• EXERCISE INSTRUCTIONS
Rewrite every line of the listing between the lines holding "The width and height of the screenshot is (416, 416)." and "Action: (841, 15)", inclusive. Keep each request as it stands, and raise every coordinate in the answers by 118.

........

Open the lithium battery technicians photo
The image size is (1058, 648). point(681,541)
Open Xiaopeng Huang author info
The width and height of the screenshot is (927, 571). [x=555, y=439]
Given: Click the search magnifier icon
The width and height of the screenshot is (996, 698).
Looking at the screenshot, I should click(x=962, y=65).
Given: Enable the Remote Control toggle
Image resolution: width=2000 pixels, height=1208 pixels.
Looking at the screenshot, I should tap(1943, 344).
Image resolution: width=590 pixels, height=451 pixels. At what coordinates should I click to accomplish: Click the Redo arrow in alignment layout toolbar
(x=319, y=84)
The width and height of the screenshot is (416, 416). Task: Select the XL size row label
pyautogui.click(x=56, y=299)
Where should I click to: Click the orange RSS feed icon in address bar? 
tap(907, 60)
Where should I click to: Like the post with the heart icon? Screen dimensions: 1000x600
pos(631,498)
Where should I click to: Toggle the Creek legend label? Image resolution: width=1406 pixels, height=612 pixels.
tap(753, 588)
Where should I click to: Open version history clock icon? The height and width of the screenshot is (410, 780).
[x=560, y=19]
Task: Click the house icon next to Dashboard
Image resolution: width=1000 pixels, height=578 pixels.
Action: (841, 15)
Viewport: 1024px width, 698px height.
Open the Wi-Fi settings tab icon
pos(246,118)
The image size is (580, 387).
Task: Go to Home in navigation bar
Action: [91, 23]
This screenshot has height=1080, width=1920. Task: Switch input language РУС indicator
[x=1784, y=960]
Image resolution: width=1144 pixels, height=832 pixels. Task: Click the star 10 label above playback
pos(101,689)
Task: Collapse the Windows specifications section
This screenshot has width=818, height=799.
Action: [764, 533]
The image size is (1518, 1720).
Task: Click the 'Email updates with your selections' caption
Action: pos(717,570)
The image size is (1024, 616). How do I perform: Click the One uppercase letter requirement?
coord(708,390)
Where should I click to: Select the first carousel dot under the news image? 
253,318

........

• ANSWER TO THIS PROBLEM
The width and height of the screenshot is (416, 416). Task: Select the XL size row label
pyautogui.click(x=174, y=417)
Where should I click to: Click the orange RSS feed icon in address bar? 
tap(1025, 178)
Where should I click to: Like the post with the heart icon? Screen dimensions: 1000x600
pos(749,616)
Where should I click to: Toggle the Creek legend label? Image resolution: width=1406 pixels, height=612 pixels.
tap(871, 706)
Where should I click to: Open version history clock icon? The height and width of the screenshot is (410, 780).
[x=678, y=137]
Task: Click the house icon next to Dashboard
Image resolution: width=1000 pixels, height=578 pixels.
Action: (959, 133)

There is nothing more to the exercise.